Start of Material provided
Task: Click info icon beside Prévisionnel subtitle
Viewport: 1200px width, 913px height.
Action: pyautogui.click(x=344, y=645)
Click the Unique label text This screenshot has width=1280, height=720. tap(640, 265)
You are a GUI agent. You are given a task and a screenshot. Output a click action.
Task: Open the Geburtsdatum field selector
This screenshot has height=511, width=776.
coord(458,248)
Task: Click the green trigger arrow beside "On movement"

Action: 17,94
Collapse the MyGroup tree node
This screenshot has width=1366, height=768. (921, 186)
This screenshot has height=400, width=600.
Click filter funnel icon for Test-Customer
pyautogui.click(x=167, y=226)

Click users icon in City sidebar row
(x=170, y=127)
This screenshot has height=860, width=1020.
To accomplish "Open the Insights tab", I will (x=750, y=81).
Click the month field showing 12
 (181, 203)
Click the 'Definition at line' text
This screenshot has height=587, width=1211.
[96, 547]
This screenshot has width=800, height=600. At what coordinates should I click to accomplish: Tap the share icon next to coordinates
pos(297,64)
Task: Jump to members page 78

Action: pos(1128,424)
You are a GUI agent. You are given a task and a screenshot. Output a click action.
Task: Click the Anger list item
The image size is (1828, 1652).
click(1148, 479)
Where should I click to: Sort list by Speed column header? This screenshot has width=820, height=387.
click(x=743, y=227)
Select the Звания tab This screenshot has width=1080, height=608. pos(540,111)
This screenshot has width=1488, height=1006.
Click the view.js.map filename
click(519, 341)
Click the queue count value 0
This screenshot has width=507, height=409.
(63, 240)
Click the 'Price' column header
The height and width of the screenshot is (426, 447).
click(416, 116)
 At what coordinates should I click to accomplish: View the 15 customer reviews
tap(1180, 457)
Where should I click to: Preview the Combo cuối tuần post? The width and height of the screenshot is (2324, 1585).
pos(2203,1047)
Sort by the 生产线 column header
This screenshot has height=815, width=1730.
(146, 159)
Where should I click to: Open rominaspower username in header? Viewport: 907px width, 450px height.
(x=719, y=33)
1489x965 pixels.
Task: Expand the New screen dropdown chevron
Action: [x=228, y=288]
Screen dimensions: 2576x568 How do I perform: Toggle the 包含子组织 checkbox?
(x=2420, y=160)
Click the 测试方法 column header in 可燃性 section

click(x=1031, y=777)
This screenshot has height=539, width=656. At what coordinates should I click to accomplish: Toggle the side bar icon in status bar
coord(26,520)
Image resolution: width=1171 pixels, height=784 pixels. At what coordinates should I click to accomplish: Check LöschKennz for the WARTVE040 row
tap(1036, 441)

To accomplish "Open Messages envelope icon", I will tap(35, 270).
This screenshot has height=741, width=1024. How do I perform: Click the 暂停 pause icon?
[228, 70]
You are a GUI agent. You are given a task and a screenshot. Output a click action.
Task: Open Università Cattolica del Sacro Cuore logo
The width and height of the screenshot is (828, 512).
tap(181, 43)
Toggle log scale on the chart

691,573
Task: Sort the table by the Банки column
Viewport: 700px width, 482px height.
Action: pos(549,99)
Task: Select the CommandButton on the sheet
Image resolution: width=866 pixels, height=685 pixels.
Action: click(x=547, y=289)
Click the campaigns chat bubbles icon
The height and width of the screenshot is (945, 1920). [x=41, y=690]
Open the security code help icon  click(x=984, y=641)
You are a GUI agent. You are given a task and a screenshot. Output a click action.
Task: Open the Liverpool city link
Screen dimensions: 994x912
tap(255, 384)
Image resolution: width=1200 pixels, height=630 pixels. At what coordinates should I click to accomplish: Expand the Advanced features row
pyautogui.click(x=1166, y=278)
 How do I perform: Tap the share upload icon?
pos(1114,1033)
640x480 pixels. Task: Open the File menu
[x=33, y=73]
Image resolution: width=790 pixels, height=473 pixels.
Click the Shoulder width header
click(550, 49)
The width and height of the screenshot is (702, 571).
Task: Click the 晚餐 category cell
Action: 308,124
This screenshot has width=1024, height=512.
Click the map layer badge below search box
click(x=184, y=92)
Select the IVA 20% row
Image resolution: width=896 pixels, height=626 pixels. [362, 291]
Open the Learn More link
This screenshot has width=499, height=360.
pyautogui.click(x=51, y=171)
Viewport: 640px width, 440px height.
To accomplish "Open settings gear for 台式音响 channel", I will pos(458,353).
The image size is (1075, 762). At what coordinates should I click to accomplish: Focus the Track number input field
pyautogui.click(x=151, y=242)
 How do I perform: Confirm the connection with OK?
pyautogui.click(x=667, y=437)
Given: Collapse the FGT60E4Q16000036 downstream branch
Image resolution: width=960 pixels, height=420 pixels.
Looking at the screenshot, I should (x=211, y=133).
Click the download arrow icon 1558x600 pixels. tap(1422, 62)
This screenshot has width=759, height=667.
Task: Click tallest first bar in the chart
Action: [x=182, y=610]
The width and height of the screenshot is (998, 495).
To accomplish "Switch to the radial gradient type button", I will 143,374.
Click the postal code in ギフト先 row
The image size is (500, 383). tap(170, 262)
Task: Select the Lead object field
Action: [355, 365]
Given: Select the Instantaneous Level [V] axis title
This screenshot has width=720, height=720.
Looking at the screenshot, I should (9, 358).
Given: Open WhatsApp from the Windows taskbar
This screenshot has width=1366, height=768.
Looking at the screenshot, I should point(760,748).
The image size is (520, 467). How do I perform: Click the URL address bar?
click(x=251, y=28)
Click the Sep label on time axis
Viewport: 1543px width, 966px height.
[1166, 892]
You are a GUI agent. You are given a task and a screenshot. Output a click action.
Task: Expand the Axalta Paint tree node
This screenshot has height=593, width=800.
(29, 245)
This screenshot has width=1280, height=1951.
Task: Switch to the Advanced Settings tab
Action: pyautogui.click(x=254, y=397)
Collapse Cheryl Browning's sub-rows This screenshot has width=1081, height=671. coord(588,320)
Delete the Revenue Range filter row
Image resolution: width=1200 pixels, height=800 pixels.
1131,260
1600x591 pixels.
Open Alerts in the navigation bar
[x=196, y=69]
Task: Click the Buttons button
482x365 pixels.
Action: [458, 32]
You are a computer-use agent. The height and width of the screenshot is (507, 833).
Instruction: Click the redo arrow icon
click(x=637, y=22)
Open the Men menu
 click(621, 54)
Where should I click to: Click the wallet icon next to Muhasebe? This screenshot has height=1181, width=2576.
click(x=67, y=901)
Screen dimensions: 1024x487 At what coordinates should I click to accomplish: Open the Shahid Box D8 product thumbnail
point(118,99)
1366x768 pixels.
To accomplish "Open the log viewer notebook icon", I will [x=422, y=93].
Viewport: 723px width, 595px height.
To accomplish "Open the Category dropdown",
End of Material provided
#### Exercise description:
Print the records above again, every one, exactly as written.

#### Solution:
Task: Click info icon beside Prévisionnel subtitle
Viewport: 1200px width, 913px height.
Action: pyautogui.click(x=344, y=645)
Click the Unique label text This screenshot has width=1280, height=720. tap(640, 265)
You are a GUI agent. You are given a task and a screenshot. Output a click action.
Task: Open the Geburtsdatum field selector
This screenshot has height=511, width=776.
coord(458,248)
Task: Click the green trigger arrow beside "On movement"

Action: 17,94
Collapse the MyGroup tree node
This screenshot has width=1366, height=768. (921, 186)
This screenshot has height=400, width=600.
Click filter funnel icon for Test-Customer
pyautogui.click(x=167, y=226)

Click users icon in City sidebar row
(x=170, y=127)
This screenshot has height=860, width=1020.
To accomplish "Open the Insights tab", I will (x=750, y=81).
Click the month field showing 12
 (181, 203)
Click the 'Definition at line' text
This screenshot has height=587, width=1211.
[96, 547]
This screenshot has width=800, height=600. At what coordinates should I click to accomplish: Tap the share icon next to coordinates
pos(297,64)
Task: Jump to members page 78

Action: pos(1128,424)
You are a GUI agent. You are given a task and a screenshot. Output a click action.
Task: Click the Anger list item
The image size is (1828, 1652).
click(1148, 479)
Where should I click to: Sort list by Speed column header? This screenshot has width=820, height=387.
click(x=743, y=227)
Select the Звания tab This screenshot has width=1080, height=608. pos(540,111)
This screenshot has width=1488, height=1006.
Click the view.js.map filename
click(519, 341)
Click the queue count value 0
This screenshot has width=507, height=409.
(63, 240)
Click the 'Price' column header
The height and width of the screenshot is (426, 447).
click(416, 116)
 At what coordinates should I click to accomplish: View the 15 customer reviews
tap(1180, 457)
Where should I click to: Preview the Combo cuối tuần post? The width and height of the screenshot is (2324, 1585).
pos(2203,1047)
Sort by the 生产线 column header
This screenshot has height=815, width=1730.
(146, 159)
Where should I click to: Open rominaspower username in header? Viewport: 907px width, 450px height.
(x=719, y=33)
1489x965 pixels.
Task: Expand the New screen dropdown chevron
Action: [x=228, y=288]
Screen dimensions: 2576x568 How do I perform: Toggle the 包含子组织 checkbox?
(x=2420, y=160)
Click the 测试方法 column header in 可燃性 section

click(x=1031, y=777)
This screenshot has height=539, width=656. At what coordinates should I click to accomplish: Toggle the side bar icon in status bar
coord(26,520)
Image resolution: width=1171 pixels, height=784 pixels. At what coordinates should I click to accomplish: Check LöschKennz for the WARTVE040 row
tap(1036, 441)

To accomplish "Open Messages envelope icon", I will tap(35, 270).
This screenshot has height=741, width=1024. How do I perform: Click the 暂停 pause icon?
[228, 70]
You are a GUI agent. You are given a task and a screenshot. Output a click action.
Task: Open Università Cattolica del Sacro Cuore logo
The width and height of the screenshot is (828, 512).
tap(181, 43)
Toggle log scale on the chart

691,573
Task: Sort the table by the Банки column
Viewport: 700px width, 482px height.
Action: pos(549,99)
Task: Select the CommandButton on the sheet
Image resolution: width=866 pixels, height=685 pixels.
Action: click(x=547, y=289)
Click the campaigns chat bubbles icon
The height and width of the screenshot is (945, 1920). [x=41, y=690]
Open the security code help icon  click(x=984, y=641)
You are a GUI agent. You are given a task and a screenshot. Output a click action.
Task: Open the Liverpool city link
Screen dimensions: 994x912
tap(255, 384)
Image resolution: width=1200 pixels, height=630 pixels. At what coordinates should I click to accomplish: Expand the Advanced features row
pyautogui.click(x=1166, y=278)
 How do I perform: Tap the share upload icon?
pos(1114,1033)
640x480 pixels. Task: Open the File menu
[x=33, y=73]
Image resolution: width=790 pixels, height=473 pixels.
Click the Shoulder width header
click(550, 49)
The width and height of the screenshot is (702, 571).
Task: Click the 晚餐 category cell
Action: 308,124
This screenshot has width=1024, height=512.
Click the map layer badge below search box
click(x=184, y=92)
Select the IVA 20% row
Image resolution: width=896 pixels, height=626 pixels. [362, 291]
Open the Learn More link
This screenshot has width=499, height=360.
pyautogui.click(x=51, y=171)
Viewport: 640px width, 440px height.
To accomplish "Open settings gear for 台式音响 channel", I will pos(458,353).
The image size is (1075, 762). At what coordinates should I click to accomplish: Focus the Track number input field
pyautogui.click(x=151, y=242)
 How do I perform: Confirm the connection with OK?
pyautogui.click(x=667, y=437)
Given: Collapse the FGT60E4Q16000036 downstream branch
Image resolution: width=960 pixels, height=420 pixels.
Looking at the screenshot, I should (x=211, y=133).
Click the download arrow icon 1558x600 pixels. tap(1422, 62)
This screenshot has width=759, height=667.
Task: Click tallest first bar in the chart
Action: [x=182, y=610]
The width and height of the screenshot is (998, 495).
To accomplish "Switch to the radial gradient type button", I will 143,374.
Click the postal code in ギフト先 row
The image size is (500, 383). tap(170, 262)
Task: Select the Lead object field
Action: [355, 365]
Given: Select the Instantaneous Level [V] axis title
This screenshot has width=720, height=720.
Looking at the screenshot, I should (9, 358).
Given: Open WhatsApp from the Windows taskbar
This screenshot has width=1366, height=768.
Looking at the screenshot, I should point(760,748).
The image size is (520, 467). How do I perform: Click the URL address bar?
click(x=251, y=28)
Click the Sep label on time axis
Viewport: 1543px width, 966px height.
[1166, 892]
You are a GUI agent. You are given a task and a screenshot. Output a click action.
Task: Expand the Axalta Paint tree node
This screenshot has height=593, width=800.
(29, 245)
This screenshot has width=1280, height=1951.
Task: Switch to the Advanced Settings tab
Action: pyautogui.click(x=254, y=397)
Collapse Cheryl Browning's sub-rows This screenshot has width=1081, height=671. coord(588,320)
Delete the Revenue Range filter row
Image resolution: width=1200 pixels, height=800 pixels.
1131,260
1600x591 pixels.
Open Alerts in the navigation bar
[x=196, y=69]
Task: Click the Buttons button
482x365 pixels.
Action: [458, 32]
You are a computer-use agent. The height and width of the screenshot is (507, 833).
Instruction: Click the redo arrow icon
click(x=637, y=22)
Open the Men menu
 click(621, 54)
Where should I click to: Click the wallet icon next to Muhasebe? This screenshot has height=1181, width=2576.
click(x=67, y=901)
Screen dimensions: 1024x487 At what coordinates should I click to accomplish: Open the Shahid Box D8 product thumbnail
point(118,99)
1366x768 pixels.
To accomplish "Open the log viewer notebook icon", I will [x=422, y=93].
Viewport: 723px width, 595px height.
To accomplish "Open the Category dropdown",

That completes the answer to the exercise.